The Hasso Plattner Institute (Hasso-Plattner-Institut für Digital Engineering gGmbH), abbreviated  HPI, is a German information technology institute and faculty of the University of Potsdam located in Potsdam near Berlin. The teaching and research of HPI are focused on "IT-Systems Engineering". HPI was founded in 1998, and is the first, and as of 2018, the only entirely privately funded faculty in Germany. It is financed entirely through private funds donated by billionaire Hasso Plattner, who co-founded the software company SAP SE, and is currently the chairman of SAP's supervisory board. In addition to Christoph Meinel and Marcus Kölling, the management of HPI was expanded to include Ralf Herbrich and Tobias Friedrich on 1 November 2022.

History 
The HPI was founded in October 1998 as a public-private partnership. The private partner is the "Hasso Plattner Foundation for Software Systems Engineering", which is the administrative body responsible for the HPI and its only corporate member. The foundation's legal status is that of a GmbH, a limited-liability company according to German law. As the public part of the partnership, the Bundesland Brandenburg provided the estate where several multi-storey buildings were built to form a nice campus. Hasso Plattner declared to provide at least 200 million Euros for the HPI within the first 20 years. He is also actively involved as a lecturer and head of the chair on Enterprise Platform and Integration Concepts, where the in-memory technology was developed. In 2004, he received his honorary professorship from the University of Potsdam.

Since 2007, the HPI maintains a particularly close cooperation with the Hasso Plattner Institute of Design, part of Stanford University's School of Engineering. In addition to the exchange of students and scientists, an annual workshop on Design Thinking is held in Germany. German companies are simultaneously involved in joint international development projects between Potsdam and Palo Alto aimed at simplifying the implementation of such projects on both sides of the Atlantic with the help of tele-teaching technology.

openHPI
In 2012, based on HPI's long lasting tele-TASK research project, openHPI has started to work. openHPI is an Internet educational platform for offering massive open online courses (MOOCs), which is embedded in a global social network.
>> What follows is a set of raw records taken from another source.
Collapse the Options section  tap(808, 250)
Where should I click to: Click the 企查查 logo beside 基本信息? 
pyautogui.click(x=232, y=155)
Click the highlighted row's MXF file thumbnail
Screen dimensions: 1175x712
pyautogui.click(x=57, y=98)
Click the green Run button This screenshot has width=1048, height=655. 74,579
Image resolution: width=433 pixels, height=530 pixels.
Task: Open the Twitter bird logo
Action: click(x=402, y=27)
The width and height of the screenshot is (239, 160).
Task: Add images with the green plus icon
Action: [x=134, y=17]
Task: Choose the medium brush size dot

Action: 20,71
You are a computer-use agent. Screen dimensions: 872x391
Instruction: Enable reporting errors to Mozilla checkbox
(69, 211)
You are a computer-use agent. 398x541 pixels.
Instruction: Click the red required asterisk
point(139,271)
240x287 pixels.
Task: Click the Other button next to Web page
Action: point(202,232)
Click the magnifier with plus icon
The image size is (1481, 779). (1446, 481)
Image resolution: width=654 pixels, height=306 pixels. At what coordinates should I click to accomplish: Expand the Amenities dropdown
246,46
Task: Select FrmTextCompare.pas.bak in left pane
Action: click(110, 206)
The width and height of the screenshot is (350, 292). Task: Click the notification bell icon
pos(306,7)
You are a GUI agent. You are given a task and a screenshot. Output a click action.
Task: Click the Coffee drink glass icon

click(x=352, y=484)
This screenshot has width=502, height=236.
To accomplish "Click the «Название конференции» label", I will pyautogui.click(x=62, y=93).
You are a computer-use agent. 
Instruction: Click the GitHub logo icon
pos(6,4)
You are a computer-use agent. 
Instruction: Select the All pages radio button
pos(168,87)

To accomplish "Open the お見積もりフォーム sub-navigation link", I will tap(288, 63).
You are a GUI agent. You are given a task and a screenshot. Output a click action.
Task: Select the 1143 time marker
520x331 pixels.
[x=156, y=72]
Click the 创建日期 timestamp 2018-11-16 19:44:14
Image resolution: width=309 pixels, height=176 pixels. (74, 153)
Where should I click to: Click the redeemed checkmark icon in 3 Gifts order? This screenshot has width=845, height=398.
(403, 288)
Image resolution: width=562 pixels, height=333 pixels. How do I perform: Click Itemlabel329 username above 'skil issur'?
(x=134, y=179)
It offers free interactive online courses about different topics in information technology. 
Participants can become familiar with basic topics of computer science, and IT systems engineering as well as with advanced current research topics in IT. They also have the ability to discuss issues and to develop solutions in a virtual community with participants from around the globe.

Rankings and awards
The Center for Higher Education Development (CHE) is an independent private non-profit organization, founded by the German Rectors' Conference and the Bertelsmann Foundation. According to its university ranking in 2020, HPI's Bachelor's and Master's programs are among the four best-ranked computer science programs in the German-speaking countries with the Bachelor's program valued highest in 18 out of 28 analyzed categories and among the best in five additional categories.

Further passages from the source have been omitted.